BEGIN

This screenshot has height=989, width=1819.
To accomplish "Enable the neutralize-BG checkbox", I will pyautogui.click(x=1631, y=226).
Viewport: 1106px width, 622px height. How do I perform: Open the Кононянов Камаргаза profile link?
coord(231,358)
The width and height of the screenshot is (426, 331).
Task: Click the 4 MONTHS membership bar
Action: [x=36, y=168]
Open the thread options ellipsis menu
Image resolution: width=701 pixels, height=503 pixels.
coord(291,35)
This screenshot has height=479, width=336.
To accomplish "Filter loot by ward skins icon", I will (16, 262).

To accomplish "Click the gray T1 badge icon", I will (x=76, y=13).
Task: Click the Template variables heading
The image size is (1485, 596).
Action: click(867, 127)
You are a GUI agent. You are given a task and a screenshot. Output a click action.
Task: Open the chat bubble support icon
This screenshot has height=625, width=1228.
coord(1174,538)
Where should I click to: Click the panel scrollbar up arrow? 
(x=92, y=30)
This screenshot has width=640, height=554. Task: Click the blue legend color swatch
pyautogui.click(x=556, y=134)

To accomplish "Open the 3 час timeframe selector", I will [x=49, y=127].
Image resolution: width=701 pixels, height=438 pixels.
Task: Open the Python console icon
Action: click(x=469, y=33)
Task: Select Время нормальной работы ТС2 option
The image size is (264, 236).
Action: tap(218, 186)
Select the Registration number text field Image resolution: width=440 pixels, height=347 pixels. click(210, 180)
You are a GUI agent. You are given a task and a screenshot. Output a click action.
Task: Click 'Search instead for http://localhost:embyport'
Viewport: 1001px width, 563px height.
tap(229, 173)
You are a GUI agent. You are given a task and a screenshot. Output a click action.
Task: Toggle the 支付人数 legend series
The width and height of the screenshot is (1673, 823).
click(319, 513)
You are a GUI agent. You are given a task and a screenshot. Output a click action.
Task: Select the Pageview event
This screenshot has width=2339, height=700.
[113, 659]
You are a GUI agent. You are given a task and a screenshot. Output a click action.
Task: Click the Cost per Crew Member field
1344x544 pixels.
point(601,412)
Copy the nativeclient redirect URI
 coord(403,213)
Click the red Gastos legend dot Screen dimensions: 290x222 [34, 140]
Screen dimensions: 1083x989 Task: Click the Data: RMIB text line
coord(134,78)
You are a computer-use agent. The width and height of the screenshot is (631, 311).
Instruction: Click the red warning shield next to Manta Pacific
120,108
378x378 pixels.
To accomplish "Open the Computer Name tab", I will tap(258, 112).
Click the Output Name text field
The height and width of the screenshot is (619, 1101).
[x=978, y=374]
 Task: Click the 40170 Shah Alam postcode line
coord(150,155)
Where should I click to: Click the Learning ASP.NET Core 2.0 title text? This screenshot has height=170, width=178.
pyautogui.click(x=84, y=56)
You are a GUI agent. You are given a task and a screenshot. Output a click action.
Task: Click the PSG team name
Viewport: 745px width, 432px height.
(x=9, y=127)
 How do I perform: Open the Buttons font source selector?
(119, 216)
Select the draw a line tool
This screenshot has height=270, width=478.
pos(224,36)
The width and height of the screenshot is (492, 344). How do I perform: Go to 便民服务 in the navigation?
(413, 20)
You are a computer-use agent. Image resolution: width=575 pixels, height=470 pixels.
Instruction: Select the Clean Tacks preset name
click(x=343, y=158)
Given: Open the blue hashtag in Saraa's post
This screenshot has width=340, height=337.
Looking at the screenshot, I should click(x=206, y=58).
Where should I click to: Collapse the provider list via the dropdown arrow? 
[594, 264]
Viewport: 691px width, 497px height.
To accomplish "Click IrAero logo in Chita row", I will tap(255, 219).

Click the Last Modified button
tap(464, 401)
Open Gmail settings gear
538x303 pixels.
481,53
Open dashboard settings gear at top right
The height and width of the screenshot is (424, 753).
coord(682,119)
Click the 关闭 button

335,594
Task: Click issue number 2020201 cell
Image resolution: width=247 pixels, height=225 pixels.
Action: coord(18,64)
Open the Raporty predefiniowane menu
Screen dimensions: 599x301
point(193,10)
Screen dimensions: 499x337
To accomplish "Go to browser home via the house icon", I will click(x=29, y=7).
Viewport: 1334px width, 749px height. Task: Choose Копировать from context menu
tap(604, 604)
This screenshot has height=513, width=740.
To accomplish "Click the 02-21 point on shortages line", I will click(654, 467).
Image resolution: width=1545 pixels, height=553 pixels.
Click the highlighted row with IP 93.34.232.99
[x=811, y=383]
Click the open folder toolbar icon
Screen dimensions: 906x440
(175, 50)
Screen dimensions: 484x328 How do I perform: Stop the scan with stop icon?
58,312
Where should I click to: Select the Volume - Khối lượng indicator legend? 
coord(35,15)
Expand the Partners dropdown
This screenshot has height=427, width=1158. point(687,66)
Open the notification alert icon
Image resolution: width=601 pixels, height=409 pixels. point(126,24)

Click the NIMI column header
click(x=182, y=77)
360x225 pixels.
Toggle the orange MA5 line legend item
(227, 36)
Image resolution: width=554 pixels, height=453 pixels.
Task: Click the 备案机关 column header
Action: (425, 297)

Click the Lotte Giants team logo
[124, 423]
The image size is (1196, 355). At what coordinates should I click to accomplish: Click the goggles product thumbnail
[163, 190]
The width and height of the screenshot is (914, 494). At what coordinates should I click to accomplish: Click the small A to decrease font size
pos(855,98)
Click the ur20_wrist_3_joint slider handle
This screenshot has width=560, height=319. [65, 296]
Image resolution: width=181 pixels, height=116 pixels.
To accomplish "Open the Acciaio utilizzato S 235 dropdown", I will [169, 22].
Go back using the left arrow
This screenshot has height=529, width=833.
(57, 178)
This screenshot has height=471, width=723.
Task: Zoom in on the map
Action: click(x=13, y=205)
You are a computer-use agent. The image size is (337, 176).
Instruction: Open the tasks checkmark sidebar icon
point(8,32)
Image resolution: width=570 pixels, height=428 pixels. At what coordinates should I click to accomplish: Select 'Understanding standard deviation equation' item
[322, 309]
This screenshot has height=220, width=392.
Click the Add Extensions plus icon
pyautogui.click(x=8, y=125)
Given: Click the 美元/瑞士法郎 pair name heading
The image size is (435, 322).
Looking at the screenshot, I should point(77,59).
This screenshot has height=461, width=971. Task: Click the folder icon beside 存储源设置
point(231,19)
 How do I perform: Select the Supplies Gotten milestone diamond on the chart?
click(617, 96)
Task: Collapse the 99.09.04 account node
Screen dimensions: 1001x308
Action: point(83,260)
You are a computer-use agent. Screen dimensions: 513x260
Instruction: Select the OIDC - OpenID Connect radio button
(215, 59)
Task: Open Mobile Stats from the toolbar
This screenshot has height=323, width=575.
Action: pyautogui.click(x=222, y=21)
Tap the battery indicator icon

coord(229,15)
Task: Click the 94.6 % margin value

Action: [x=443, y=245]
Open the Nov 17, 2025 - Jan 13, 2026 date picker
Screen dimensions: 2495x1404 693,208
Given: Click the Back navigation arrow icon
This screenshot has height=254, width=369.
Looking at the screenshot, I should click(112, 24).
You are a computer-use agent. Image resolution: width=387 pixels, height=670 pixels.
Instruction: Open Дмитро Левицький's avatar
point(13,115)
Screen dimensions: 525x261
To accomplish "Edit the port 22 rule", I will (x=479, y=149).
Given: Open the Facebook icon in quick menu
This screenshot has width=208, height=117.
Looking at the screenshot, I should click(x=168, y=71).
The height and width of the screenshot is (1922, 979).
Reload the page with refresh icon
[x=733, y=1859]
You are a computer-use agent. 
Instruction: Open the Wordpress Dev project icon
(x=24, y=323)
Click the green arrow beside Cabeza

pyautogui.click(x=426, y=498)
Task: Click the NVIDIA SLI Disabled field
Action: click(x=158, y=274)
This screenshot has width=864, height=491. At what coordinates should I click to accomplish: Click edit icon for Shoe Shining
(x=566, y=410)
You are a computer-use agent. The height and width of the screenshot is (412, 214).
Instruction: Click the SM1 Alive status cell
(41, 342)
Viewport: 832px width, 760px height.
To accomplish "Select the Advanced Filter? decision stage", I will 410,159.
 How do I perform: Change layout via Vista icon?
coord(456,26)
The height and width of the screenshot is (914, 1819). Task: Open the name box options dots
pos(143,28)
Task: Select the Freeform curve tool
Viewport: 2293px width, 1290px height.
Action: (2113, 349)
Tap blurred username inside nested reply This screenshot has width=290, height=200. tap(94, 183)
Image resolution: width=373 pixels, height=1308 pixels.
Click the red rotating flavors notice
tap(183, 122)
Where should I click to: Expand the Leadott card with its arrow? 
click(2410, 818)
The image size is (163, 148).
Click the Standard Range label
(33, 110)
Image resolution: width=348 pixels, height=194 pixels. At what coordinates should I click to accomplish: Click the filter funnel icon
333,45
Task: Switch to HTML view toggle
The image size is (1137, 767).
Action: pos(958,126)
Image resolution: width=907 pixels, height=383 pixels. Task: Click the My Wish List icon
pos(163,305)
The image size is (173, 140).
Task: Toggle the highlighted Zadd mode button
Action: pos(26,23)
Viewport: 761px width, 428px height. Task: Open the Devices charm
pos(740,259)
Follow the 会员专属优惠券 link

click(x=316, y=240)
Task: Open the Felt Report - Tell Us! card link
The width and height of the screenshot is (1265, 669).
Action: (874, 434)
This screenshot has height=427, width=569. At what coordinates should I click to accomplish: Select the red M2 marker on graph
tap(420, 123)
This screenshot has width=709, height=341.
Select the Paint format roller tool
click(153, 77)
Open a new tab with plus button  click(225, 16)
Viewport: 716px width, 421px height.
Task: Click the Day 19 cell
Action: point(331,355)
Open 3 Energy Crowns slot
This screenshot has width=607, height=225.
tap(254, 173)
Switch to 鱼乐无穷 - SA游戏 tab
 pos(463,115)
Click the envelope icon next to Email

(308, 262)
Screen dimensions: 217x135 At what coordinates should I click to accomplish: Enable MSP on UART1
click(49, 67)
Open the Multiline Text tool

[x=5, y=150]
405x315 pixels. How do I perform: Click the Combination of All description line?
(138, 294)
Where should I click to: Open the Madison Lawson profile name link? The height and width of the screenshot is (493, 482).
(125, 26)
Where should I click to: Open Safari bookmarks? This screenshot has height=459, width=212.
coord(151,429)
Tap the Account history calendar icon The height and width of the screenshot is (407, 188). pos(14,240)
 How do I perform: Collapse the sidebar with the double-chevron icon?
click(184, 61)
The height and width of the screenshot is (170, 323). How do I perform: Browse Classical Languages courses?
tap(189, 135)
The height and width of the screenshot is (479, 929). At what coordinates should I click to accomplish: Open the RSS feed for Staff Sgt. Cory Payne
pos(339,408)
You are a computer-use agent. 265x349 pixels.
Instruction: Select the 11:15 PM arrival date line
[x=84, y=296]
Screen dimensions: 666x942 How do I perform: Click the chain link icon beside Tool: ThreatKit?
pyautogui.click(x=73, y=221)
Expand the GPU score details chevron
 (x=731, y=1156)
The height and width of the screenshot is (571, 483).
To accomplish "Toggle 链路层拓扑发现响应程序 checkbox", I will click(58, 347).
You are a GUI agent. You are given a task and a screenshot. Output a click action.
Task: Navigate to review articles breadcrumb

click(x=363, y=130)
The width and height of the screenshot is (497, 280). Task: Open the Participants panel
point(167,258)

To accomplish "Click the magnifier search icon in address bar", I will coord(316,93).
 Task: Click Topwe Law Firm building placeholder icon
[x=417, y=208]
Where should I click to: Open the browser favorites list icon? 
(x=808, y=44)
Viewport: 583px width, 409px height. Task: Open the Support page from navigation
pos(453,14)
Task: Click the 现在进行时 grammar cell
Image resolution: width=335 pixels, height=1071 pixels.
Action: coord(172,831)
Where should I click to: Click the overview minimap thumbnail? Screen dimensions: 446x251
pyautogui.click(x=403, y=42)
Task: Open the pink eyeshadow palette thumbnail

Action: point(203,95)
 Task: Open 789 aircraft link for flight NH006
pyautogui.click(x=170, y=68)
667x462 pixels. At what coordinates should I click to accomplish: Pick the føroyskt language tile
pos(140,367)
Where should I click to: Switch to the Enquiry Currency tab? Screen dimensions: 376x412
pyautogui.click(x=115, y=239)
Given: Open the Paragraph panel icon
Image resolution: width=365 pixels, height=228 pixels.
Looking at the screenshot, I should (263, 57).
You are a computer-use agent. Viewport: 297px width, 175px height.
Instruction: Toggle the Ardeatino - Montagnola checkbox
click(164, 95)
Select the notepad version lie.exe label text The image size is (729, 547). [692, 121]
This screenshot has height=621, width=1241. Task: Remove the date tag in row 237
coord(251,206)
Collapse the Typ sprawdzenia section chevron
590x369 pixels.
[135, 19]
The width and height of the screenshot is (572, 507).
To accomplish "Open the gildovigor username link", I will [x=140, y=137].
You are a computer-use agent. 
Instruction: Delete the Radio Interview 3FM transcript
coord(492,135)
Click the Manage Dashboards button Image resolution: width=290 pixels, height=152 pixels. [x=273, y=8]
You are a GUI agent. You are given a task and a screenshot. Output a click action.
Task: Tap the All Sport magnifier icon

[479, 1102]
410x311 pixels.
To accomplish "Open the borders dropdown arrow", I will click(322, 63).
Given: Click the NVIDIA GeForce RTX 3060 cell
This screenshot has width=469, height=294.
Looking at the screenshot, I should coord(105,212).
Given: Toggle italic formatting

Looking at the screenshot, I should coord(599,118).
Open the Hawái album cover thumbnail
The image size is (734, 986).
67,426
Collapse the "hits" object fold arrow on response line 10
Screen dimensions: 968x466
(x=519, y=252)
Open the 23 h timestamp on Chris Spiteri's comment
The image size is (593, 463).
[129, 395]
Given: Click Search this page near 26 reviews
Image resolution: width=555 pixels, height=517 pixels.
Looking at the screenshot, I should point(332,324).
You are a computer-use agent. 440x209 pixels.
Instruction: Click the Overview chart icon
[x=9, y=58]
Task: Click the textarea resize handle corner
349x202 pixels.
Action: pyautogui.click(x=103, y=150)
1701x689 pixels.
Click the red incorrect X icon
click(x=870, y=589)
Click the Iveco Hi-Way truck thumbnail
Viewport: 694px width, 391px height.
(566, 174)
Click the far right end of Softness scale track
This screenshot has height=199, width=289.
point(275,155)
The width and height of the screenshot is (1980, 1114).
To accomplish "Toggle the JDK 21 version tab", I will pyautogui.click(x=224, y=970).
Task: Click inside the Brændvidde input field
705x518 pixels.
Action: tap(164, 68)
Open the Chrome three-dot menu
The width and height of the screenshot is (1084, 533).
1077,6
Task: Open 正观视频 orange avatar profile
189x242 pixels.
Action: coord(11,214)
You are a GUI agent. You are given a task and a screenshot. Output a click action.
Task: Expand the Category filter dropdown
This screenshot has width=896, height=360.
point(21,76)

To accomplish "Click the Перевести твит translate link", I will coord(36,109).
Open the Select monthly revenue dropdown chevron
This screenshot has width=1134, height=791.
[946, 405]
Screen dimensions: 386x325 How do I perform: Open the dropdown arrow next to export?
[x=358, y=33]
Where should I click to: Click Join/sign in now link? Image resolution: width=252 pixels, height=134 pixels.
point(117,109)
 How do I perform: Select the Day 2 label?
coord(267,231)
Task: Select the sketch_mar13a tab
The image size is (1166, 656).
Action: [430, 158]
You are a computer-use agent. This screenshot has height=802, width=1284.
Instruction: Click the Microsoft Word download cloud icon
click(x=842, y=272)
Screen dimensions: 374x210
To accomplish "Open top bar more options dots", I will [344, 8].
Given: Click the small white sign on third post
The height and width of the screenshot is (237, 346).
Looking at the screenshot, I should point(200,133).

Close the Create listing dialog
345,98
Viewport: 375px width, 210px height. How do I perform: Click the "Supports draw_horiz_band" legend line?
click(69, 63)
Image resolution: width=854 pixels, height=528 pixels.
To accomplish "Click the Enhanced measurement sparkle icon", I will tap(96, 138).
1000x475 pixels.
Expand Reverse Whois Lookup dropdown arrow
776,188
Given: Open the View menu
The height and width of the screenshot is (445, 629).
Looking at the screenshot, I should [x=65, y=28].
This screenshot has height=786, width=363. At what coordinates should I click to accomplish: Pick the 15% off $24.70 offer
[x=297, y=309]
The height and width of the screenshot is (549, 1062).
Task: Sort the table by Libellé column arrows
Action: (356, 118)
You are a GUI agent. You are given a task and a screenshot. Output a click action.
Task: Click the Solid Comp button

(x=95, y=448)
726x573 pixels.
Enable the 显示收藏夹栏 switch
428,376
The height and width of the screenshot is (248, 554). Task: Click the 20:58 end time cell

END

**What the exercise asks**:
The lines to extract from the data above begin with the line containing "Open the Hawái album cover thumbnail" and end with the line containing "1701x689 pixels.". Extract them exactly, including both.

**Output**:
Open the Hawái album cover thumbnail
The image size is (734, 986).
67,426
Collapse the "hits" object fold arrow on response line 10
Screen dimensions: 968x466
(x=519, y=252)
Open the 23 h timestamp on Chris Spiteri's comment
The image size is (593, 463).
[129, 395]
Given: Click Search this page near 26 reviews
Image resolution: width=555 pixels, height=517 pixels.
Looking at the screenshot, I should point(332,324).
You are a computer-use agent. 440x209 pixels.
Instruction: Click the Overview chart icon
[x=9, y=58]
Task: Click the textarea resize handle corner
349x202 pixels.
Action: pyautogui.click(x=103, y=150)
1701x689 pixels.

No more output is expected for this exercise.